Pour se distinguer de leurs concurrents, les journaux rivalisent d’astuce : publicités, faits divers, illustrations ou récits de voyage se multiplient. Mais, à partir des années 1840, plusieurs titres ont à peu près en même temps l’idée de génie de publier régulièrement des chapitres de récits à suivre, une manière extrêmement efficace de fidéliser le lectorat et de vendre des abonnements : le roman-feuilleton est né ! C’est l’émergence de Balzac, Dumas, Hugo, Eugène Sue ou Auguste Maquet, autant de signatures prestigieuses qui vont livrer certaines des plus grandes fresques de la littérature classique.
Mais, indépendamment de ces grands noms, c’est aussi l’époque où la lecture de romans va s’ancrer dans le quotidien de nombre d’Européens, et pas seulement d’Européens lettrés ou éduqués, puisque les journaux étaient souvent lus à voix haute et partagés entre des lecteurs et des auditeurs. Au point que l’on voit rapidement apparaître de nouvelles hiérarchies au sein même du genre, avec la désignation péjorative de « roman populaire », attestée dès le milieu du XIXᵉ siècle pour désigner la littérature policière, sentimentale ou sensationnaliste.

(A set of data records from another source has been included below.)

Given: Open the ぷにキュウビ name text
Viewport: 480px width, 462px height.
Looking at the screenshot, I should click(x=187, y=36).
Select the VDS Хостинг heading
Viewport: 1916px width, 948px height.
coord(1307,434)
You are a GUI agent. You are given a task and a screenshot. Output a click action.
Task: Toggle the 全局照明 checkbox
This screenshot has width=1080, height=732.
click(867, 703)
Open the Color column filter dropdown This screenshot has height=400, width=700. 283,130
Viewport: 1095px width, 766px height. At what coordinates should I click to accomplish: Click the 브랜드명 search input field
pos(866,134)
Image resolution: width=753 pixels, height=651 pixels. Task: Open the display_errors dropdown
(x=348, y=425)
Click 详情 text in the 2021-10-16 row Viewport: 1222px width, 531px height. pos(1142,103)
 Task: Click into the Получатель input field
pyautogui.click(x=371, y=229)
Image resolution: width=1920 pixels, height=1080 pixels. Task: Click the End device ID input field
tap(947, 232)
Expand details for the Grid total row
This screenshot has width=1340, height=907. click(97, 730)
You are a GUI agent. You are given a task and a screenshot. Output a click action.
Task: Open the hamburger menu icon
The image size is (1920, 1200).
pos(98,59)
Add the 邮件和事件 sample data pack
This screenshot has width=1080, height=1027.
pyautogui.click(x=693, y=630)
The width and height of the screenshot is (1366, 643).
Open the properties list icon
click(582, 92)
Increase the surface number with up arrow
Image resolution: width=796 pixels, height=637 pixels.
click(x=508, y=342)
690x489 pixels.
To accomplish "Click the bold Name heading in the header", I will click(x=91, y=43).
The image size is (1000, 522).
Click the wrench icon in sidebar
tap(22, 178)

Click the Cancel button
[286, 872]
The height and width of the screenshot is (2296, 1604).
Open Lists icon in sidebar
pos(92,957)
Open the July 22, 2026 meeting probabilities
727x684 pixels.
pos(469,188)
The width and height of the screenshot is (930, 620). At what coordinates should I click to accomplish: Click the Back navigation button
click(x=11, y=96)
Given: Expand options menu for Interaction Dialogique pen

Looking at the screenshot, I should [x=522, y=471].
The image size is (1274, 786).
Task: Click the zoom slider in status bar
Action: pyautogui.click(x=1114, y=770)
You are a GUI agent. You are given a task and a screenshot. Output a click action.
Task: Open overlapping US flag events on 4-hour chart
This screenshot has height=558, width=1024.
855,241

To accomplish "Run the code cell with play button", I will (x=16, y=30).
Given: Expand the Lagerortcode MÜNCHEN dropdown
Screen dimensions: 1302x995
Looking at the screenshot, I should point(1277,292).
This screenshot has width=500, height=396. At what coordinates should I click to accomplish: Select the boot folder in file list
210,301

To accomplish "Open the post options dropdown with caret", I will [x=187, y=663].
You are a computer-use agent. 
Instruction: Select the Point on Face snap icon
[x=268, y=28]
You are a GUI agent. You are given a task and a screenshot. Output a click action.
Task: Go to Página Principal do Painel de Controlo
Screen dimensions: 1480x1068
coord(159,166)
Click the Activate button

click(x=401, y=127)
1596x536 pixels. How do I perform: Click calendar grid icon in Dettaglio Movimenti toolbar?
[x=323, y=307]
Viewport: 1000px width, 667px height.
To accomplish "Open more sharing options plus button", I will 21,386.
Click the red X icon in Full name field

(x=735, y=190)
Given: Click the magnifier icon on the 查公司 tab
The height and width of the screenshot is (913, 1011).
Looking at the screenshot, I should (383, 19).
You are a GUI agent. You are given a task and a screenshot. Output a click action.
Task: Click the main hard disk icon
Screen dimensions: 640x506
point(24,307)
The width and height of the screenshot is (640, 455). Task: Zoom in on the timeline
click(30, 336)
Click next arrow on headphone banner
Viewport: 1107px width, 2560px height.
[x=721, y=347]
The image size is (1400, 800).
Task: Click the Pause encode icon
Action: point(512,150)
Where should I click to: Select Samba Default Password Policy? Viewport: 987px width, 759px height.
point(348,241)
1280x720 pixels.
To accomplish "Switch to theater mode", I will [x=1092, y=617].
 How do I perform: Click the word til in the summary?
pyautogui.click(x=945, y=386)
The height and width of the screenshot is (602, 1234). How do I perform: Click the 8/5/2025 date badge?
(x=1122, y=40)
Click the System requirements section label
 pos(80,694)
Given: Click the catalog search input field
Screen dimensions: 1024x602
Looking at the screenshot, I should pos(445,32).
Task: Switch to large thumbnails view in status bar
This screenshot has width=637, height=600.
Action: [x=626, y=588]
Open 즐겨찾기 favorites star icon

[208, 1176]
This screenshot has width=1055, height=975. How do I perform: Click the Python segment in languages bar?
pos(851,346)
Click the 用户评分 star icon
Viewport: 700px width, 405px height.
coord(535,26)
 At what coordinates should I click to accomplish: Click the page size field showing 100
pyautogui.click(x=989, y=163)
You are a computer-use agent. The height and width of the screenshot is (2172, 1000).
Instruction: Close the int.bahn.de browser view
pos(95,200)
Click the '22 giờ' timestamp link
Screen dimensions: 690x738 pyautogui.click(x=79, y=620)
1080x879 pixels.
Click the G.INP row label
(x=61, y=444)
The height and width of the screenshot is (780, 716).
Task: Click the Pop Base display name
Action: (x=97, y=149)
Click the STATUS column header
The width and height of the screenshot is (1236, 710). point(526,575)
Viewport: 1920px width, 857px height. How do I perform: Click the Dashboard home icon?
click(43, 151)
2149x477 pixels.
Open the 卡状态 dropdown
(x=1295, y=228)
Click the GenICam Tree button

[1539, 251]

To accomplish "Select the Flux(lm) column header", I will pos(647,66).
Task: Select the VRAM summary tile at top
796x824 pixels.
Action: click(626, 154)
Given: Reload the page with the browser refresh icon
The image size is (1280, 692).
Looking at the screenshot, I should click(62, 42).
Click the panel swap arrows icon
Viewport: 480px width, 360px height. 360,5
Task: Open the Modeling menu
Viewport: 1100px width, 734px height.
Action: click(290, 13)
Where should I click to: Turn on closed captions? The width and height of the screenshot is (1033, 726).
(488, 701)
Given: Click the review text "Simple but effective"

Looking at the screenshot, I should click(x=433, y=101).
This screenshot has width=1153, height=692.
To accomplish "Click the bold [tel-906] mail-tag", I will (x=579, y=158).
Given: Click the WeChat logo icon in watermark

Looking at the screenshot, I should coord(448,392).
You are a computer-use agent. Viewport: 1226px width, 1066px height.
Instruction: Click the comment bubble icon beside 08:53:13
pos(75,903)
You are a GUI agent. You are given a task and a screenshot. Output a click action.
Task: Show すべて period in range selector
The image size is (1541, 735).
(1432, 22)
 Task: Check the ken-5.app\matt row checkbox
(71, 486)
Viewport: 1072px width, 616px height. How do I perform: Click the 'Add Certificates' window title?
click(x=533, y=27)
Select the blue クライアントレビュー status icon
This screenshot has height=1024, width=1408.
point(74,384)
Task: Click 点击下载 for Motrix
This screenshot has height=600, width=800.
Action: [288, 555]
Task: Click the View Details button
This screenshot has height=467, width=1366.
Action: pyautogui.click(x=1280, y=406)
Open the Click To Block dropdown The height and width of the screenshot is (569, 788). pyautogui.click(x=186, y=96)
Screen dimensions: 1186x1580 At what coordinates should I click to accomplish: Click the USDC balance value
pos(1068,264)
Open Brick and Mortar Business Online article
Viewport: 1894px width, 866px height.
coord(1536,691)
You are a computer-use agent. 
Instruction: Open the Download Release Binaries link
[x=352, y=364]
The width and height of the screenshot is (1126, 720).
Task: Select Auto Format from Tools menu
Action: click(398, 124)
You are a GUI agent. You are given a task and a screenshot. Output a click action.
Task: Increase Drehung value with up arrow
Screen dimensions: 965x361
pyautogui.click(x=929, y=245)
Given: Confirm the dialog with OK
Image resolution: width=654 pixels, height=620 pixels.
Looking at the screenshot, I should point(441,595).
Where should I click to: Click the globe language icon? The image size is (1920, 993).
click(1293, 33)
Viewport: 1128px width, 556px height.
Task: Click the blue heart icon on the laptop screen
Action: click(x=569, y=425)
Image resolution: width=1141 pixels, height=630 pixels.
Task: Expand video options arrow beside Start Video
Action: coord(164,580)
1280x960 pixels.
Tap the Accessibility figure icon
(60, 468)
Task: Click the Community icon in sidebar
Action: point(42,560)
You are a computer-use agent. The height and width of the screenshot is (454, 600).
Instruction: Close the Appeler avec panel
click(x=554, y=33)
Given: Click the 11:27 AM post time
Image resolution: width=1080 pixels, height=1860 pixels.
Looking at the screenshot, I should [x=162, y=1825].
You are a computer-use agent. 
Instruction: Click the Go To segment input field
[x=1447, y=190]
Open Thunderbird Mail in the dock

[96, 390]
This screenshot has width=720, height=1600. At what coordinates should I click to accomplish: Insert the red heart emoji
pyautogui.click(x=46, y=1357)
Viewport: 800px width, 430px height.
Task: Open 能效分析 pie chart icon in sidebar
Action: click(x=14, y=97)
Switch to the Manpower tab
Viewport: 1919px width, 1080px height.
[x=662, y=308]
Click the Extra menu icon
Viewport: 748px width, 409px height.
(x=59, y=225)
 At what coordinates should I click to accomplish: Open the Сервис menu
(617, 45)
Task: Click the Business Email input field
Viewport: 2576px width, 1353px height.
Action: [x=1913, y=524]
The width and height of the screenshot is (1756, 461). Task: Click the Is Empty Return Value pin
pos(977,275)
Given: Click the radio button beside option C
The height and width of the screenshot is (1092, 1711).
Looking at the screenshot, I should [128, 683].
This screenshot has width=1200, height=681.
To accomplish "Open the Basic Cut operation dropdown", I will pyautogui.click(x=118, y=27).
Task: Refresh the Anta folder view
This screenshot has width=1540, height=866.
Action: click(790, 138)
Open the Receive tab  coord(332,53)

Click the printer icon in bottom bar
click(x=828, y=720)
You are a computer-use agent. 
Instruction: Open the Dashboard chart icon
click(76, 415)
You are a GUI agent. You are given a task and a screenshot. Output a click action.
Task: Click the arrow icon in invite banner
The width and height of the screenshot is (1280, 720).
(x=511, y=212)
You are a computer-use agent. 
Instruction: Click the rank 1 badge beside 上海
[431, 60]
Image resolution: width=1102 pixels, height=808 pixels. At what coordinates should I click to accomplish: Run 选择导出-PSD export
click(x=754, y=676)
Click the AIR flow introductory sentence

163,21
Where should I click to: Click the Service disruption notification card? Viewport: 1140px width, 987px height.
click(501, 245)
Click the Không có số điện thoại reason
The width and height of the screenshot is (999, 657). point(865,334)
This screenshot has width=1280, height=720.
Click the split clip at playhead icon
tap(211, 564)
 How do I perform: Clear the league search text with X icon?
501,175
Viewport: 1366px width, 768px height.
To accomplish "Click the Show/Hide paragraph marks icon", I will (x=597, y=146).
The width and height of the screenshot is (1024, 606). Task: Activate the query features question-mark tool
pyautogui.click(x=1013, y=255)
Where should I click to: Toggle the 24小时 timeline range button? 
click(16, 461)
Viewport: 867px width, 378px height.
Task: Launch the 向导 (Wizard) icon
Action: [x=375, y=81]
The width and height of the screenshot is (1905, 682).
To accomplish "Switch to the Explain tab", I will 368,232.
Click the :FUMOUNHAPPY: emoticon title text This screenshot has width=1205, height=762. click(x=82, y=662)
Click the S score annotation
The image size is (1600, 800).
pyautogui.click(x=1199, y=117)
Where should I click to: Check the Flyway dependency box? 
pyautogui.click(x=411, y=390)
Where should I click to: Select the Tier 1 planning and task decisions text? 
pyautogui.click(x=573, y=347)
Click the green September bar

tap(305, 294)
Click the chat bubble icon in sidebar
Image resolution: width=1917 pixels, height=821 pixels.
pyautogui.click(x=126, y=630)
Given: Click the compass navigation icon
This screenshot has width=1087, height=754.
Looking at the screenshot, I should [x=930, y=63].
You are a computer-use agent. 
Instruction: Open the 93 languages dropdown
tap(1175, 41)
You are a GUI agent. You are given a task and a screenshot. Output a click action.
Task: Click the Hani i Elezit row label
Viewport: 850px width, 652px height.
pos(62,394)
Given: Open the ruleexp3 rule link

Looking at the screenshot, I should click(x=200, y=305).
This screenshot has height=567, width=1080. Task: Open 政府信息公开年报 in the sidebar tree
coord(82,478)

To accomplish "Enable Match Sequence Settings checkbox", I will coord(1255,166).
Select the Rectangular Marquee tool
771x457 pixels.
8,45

Une forme classique plusieurs fois bousculée
Dès lors, le genre romanesque va épouser les évolutions de l’histoire de l’art et ce « genre roi » de la littérature va régulièrement être confronté à des auteurs et des autrices cherchant à le dynamiter et le réinventer. C’est notamment ce qui se passera dans les années 1920 et 1930 avec les romans dadaïstes puis surréalistes, puis dans les années 1950 avec le Nouveau Roman. Sous la plume de Robbe-Grillet, Michel Butor, Nathalie Sarraute ou Marguerite Duras, des romans paraissent et se revendiquent « sans sujet », « sans intrigue » ou « sans narration », bousculant les conventions d’écriture figées depuis deux siècles.
C’est aussi l’époque de l’émergence de la littérature dite « de genre » ou « de l’imaginaire », qui va réintroduire une forte dose d’imagination et de mythologie dans le roman : le fantastique, puis le merveilleux, qui donneront eux-mêmes naissance à la science-fiction et à la fantasy dans la première moitié du XXᵉ siècle.
C’est sans doute rétrospectivement ce qui frappe quand on se penche sur l’histoire du roman dans son ensemble. À partir du moment où la forme s’est plus ou moins consolidée aux alentours des années 1750, toutes les tentatives de renverser la table et de tout réinventer ont surtout fini par s’ajouter à l’éventail des possibles : la littérature de l’imaginaire cohabite désormais pleinement avec la littérature intimiste, surréaliste, sociale ou policière. Une balade dans n’importe quelle librairie suffit à s’en convaincre.